WHAT IS NEEDED: Return, exactly and in full, the lines of the records below starting at the one with "Given: Launch Messages app in Dock" and ending at the one with "The height and", and no other lines.

DATA TO EXAMINE:
%%
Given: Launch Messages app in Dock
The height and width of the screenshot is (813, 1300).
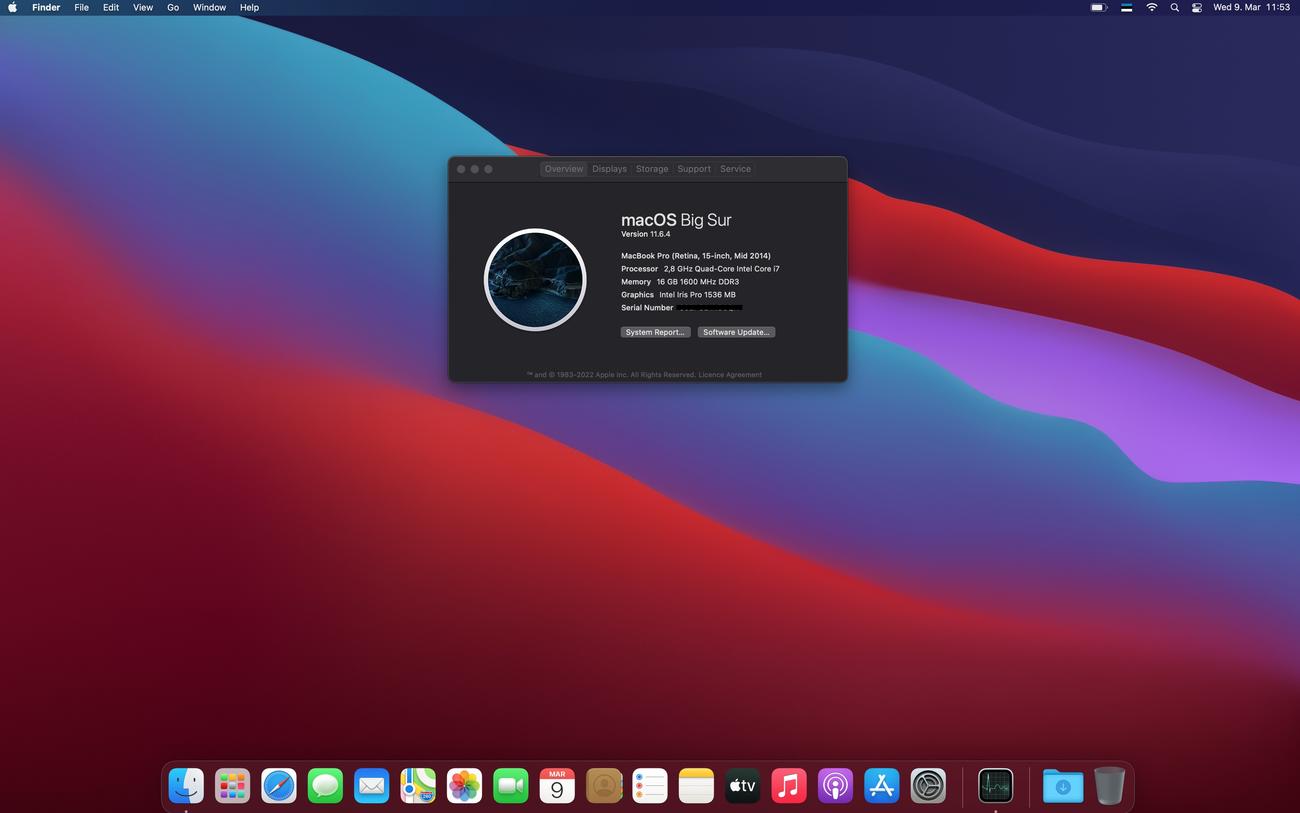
%%
%%
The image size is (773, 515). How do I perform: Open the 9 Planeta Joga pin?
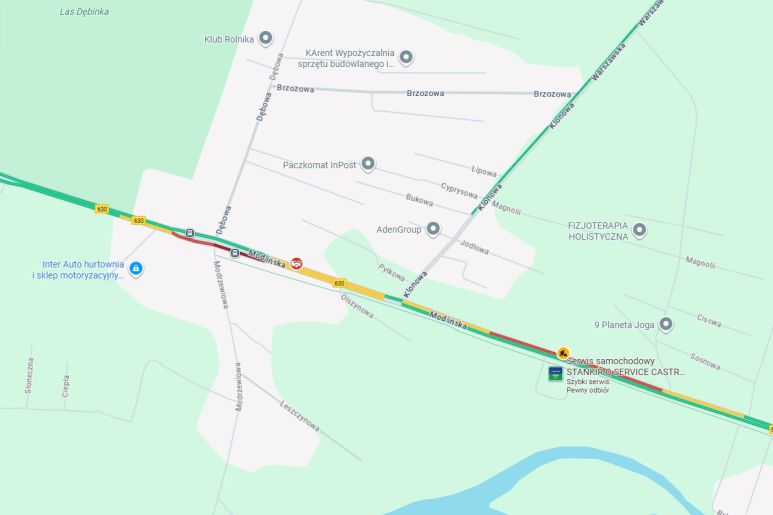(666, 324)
%%
%%
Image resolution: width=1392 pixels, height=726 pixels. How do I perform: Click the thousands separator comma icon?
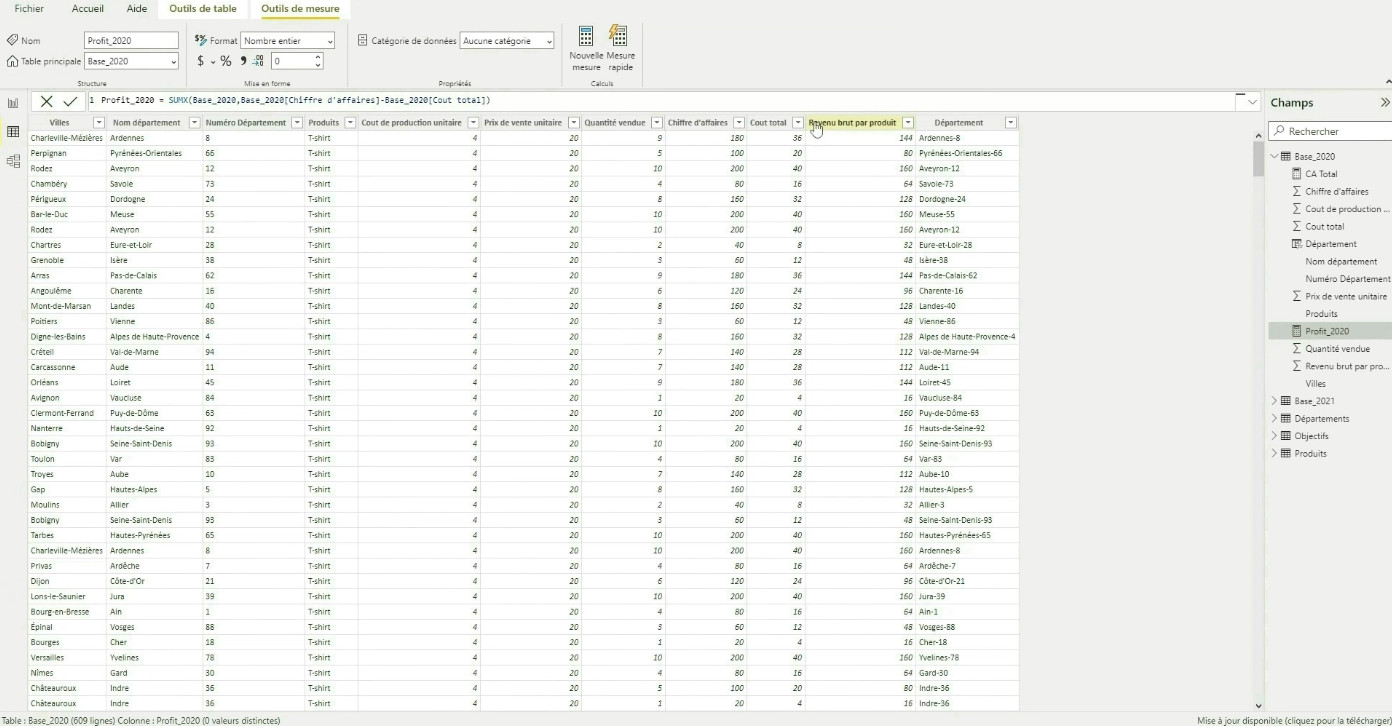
%%
EXERCISE RESULT:
Given: Launch Messages app in Dock
The height and width of the screenshot is (813, 1300).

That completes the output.